--- Start Given data ---

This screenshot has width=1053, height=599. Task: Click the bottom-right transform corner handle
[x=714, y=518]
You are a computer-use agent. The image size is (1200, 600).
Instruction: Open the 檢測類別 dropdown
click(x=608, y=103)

--- End Given data ---
--- Start Given data ---

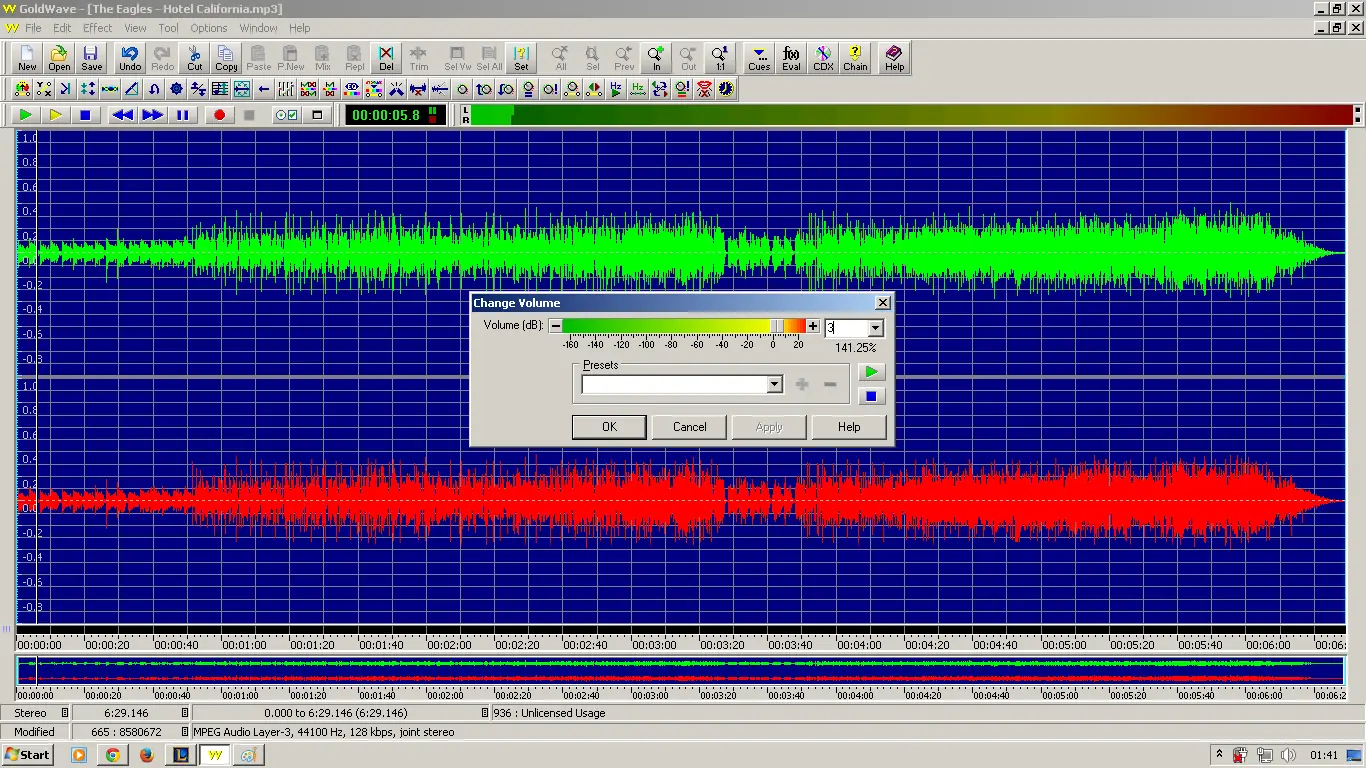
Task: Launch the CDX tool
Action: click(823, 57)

--- End Given data ---
--- Start Given data ---

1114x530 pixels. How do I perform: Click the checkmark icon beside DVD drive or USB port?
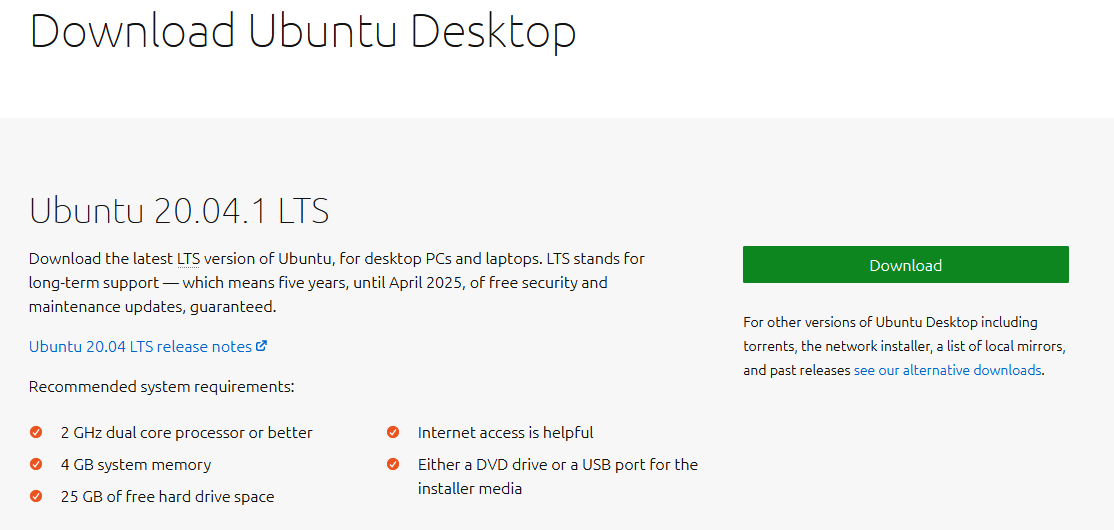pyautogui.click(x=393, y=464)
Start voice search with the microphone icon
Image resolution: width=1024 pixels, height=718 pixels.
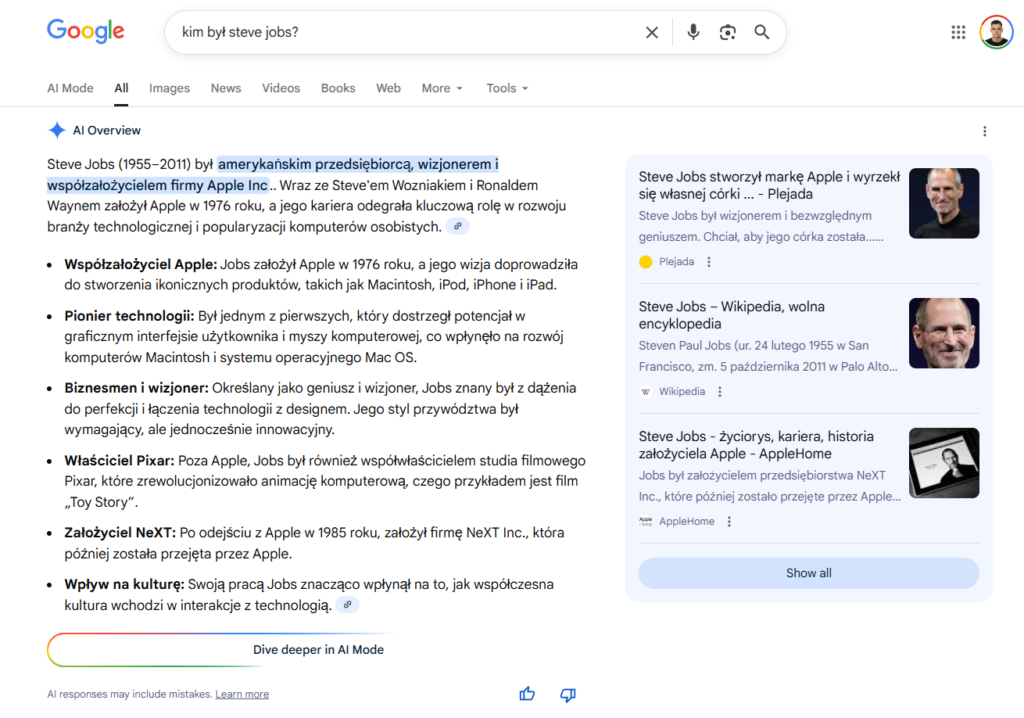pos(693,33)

--- End Given data ---

▶ [Instruction]: Rewrite the records starting with the line that contains "1114x530 pixels. How" and going on through the line that contains "pos(693,33)", and replace "microphone" with "mic" while keeping everything else the same. Leave the pictures out.

▶ [Response for this exercise]:
1114x530 pixels. How do I perform: Click the checkmark icon beside DVD drive or USB port?
pyautogui.click(x=393, y=464)
Start voice search with the mic icon
Image resolution: width=1024 pixels, height=718 pixels.
pos(693,33)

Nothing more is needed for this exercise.